The the the table details the composition of the dataset split into training, validation, and test subsets, categorized by the presence and length of streaks or the absence of streaks. The background class without streaks constitutes the majority of the data across all subsets, while long and short streaks represent smaller, balanced portions. This consistent partitioning ensures that the model is trained and tested on a representative sample of both positive detections and negative background frames. The No-streak class comprises the majority of samples in every subset. Long and short streak categories maintain consistent relative proportions throughout the dataset splits. The distribution ensures a balanced representation of streak types and background images for model evaluation.
The the the table displays the percentile distribution of detected streak lengths in pixels, ranging from the 25th to the 95th percentile. The text indicates that the model performs robustly for streaks up to half the image width, while longer streaks require additional geometric post-processing. This distribution reflects the variety of streak sizes encountered in the observational data. The data shows a significant spread in streak lengths, with the upper percentiles representing features much longer than the median. Geometric accuracy is reported to be highly reliable for streaks within the lower to middle range of the length distribution. For the longest streaks, detection stability is maintained but necessitates specific photometric-based post-processing steps.

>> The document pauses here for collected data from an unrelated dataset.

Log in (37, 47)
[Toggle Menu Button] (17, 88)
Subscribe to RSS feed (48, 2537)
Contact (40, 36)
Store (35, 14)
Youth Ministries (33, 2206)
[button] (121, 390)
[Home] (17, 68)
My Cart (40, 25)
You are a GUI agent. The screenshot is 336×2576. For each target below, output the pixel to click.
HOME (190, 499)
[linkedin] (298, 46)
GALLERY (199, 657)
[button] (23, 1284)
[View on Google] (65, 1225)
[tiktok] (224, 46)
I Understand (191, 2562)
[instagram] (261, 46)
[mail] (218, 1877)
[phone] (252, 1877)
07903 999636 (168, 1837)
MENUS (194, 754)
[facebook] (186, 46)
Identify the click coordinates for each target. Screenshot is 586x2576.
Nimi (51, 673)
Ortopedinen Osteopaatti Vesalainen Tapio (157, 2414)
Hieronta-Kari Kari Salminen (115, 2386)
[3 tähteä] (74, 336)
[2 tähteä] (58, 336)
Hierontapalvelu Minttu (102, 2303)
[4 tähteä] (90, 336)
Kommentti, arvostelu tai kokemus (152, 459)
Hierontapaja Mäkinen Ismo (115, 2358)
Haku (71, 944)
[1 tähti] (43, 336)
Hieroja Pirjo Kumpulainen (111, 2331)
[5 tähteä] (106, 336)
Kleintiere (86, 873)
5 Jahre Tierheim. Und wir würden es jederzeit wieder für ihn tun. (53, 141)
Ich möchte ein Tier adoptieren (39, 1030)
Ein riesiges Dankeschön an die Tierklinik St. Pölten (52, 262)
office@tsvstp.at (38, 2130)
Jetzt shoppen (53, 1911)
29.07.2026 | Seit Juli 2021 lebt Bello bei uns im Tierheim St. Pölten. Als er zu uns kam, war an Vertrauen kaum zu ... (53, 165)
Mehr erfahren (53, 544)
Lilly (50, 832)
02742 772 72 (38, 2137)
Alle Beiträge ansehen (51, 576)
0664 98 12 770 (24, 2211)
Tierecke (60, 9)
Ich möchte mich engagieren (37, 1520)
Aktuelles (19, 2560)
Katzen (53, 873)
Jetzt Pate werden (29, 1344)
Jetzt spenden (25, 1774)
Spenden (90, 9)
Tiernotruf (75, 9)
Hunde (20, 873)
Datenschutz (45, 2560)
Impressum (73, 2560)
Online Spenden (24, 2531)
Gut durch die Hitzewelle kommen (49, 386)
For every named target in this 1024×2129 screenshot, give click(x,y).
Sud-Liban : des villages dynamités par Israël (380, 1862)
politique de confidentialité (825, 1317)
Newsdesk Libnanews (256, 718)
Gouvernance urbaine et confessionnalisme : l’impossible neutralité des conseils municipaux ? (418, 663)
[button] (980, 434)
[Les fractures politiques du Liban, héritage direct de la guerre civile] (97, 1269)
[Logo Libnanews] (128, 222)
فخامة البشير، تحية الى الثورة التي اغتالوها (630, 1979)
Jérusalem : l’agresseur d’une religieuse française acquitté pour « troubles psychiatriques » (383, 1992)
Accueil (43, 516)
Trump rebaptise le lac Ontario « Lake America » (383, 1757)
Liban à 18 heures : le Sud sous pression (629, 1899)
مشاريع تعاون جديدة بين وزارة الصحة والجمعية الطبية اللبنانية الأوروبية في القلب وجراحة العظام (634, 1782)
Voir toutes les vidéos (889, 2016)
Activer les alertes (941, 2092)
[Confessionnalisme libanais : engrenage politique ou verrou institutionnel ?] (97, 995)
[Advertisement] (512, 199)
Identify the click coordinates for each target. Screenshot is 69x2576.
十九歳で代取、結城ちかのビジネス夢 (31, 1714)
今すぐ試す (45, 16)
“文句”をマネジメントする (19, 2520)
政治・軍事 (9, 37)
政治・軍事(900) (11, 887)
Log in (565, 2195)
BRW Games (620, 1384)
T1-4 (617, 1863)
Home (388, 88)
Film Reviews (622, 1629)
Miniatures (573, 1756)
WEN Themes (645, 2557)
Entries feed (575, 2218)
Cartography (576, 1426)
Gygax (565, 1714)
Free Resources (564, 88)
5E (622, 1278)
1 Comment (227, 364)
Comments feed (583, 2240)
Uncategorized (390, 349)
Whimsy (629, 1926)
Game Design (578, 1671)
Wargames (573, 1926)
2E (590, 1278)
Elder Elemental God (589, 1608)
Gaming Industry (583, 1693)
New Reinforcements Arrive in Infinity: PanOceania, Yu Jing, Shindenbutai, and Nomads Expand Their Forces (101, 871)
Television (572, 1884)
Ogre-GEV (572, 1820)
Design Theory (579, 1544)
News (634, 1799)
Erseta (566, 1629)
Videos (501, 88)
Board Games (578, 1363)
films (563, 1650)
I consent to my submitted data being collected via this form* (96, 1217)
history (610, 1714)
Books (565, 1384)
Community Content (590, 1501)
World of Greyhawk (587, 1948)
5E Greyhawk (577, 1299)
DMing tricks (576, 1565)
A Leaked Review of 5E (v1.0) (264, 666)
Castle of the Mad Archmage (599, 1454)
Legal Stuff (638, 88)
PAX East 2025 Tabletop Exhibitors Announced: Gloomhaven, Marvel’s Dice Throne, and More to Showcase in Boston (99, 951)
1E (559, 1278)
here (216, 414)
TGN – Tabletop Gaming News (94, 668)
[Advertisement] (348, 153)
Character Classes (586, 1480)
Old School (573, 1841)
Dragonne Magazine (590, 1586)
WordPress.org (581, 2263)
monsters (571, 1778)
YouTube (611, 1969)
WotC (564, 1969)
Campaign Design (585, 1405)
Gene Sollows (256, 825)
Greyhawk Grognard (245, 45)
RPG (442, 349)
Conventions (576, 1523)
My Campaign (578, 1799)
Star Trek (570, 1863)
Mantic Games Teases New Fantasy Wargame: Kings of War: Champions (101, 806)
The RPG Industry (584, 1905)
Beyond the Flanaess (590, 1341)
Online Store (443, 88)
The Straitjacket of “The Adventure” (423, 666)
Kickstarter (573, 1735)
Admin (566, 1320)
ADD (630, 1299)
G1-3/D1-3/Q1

The the the table details the composition of the dataset used for the experiment, divided into training, validation, and test subsets. The data is heavily imbalanced, with the majority of samples belonging to the no-streak class across all splits. The distribution of streak lengths and no-streak images remains consistent across the training, validation, and test sets. The no-streak class is the most prevalent category, accounting for the majority of the data in each subset. Short streaks represent the second most common class, making up a substantial minority of the total samples. Long streaks are the rarest category, appearing in a very small fraction of the images across all subsets.
The evaluation setup consists of training, validation, and test subsets with a consistent distribution where the no-streak background class predominates alongside balanced portions of short and long streaks. Experimental results show that the model achieves robust geometric accuracy for streaks within the lower to middle length ranges, typically extending up to half the image width. While detection stability is maintained for the longest streaks, these instances require specific geometric and photometric post-processing steps to ensure reliable performance across the full data spectrum.